Created on 2020-05-11 11:53 by David Bell, last changed 2022-04-11 14:59 by admin.

Messages (9)
msg368623 - (view) Author: David Bell (David Bell) Date: 2020-05-11 11:53
In Python 3.5 the urljoin function was rewritten to be RFC 3986 compliant and fix long standing issues. In the initial rewrite duplicate slashes were added by accident, and so code was added to prevent that. The discussion is here: https://bugs.python.org/issue22118

The code within urljoin is this:

# filter out elements that would cause redundant slashes on re-joining
# the resolved_path
segments[1:-1] = filter(None, segments[1:-1])

This seems sensible, you would not want double slashes in a URL, right? The problem is: double slashes are perfectly legal in a URI/URL, and for reasons I don't understand, they are in use in the wild. The code above was written to remove them because urljoin accidentally introduced them, the problem is that it also removes intentional double slashes:

>>> urljoin("http://www.example.com/", "this//double/path")
'http://www.example.com/this/double/path'

Where as the expected result should be:

'http://www.example.com/this//double/path'

I suggest that the fix for this is to remove the aforementioned filter code, e.g. remove this:

# filter out elements that would cause redundant slashes on re-joining
# the resolved_path
segments[1:-1] = filter(None, segments[1:-1])

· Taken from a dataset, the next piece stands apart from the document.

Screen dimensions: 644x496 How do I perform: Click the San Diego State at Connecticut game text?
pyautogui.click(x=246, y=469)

...and remove this code too:

if base_parts[-1] != '':
    # the last item is not a directory, so will not be taken into account
    # in resolving the relative path
    del base_parts[-1]

and instead simply add:

del base_parts[-1]

...because the last part of the split base URL should always be deleted. If the last element of the list (the base URL split) is an empty string, then the URL ended with a slash, and so we should remove the last element otherwise a double slash will occur when we combine it with the second parameter to urljoin. If the last element is not an empty string then the last part of the URL was not a directory, and should be removed. Thus the last element should always be removed. 

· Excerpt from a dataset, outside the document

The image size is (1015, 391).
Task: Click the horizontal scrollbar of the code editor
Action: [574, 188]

By following this logic the "remove all double slashes" filter is not necessary, because the cause of the accidental addition of double slashes is removed.
msg370821 - (view) Author: Ido Michael (Ido Michael) * Date: 2020-06-06 13:49
I can take this
msg371092 - (view) Author: Senthil Kumaran (orsenthil) * (Python committer) Date: 2020-06-09 11:46
>  The problem is: double slashes are perfectly legal in a URI/URL, and for reasons I don't understand, they are in use in the wild

And what is the de-facto behavior of browsers, when double URL is used?
As far as I know, the browsers remove them, combine them as a single URL. 
(Tested on Chrome with some URLs to confirm on June 2020)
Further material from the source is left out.